Nothing says middle school like a shiny set of braces. Metal mouth. Silver smile. Galvanized grin. Tin tooth. Whatever the nickname, braces appear and spread among middle-schoolers the way weeds invade untended flowerbeds in late spring.
Every day, it seems, someone shows up to middle school with a new set attached to their teeth, like a single-track railroad line built to allow a journey from molar to molar with a scenic glimpse of the gum line along the way. Everything changes once that railroad line is built. Eating, smiling, drinking, flossing: nothing is the same.

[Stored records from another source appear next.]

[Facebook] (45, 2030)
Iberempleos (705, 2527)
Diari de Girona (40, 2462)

Care must be taken when eating broccoli, a simple smile can snag or scratch the tender skin inside the mouth, and flossing becomes an exercise in needle-threading that could frustrate even the most skilled seamstress.
In short, life after braces is less carefree.

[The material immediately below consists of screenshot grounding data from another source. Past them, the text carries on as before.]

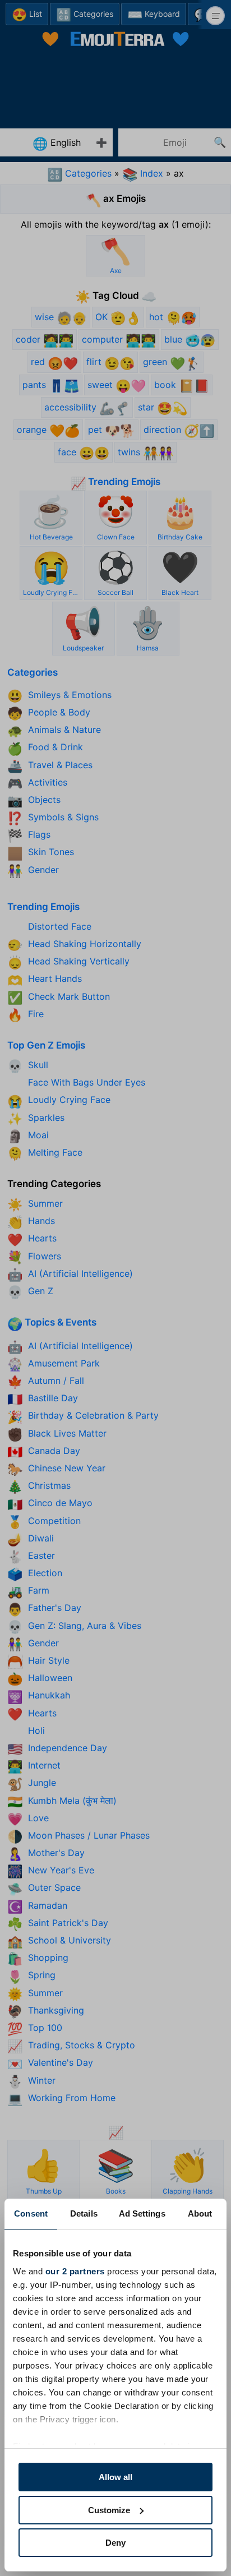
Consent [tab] (31, 2213)
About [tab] (200, 2213)
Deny (115, 2542)
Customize (109, 2510)
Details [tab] (84, 2213)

Don’t even get me started on the trips to the Orthodontist. Mine was a piece of work. He was the only one in town and so the only option for anyone with crooked teeth or an overbite. He was a forty-something guy who wanted desperately to be cool. He wore purple clogs and shiny disco shirts. Hair mousse and gold chain were standard every day. Top 40 music played constantly in the office. Appointments with him were like having an Elton John wannabe reach inside your mouth. Plus, his jokes were lame.
But in the end, none of that matters. When those braces come off, it is back to business as usual. Caramel, broccoli, pizza: all can be eaten without a second thought. There is, of course, a completely new issue: the retainer. But that’s another story.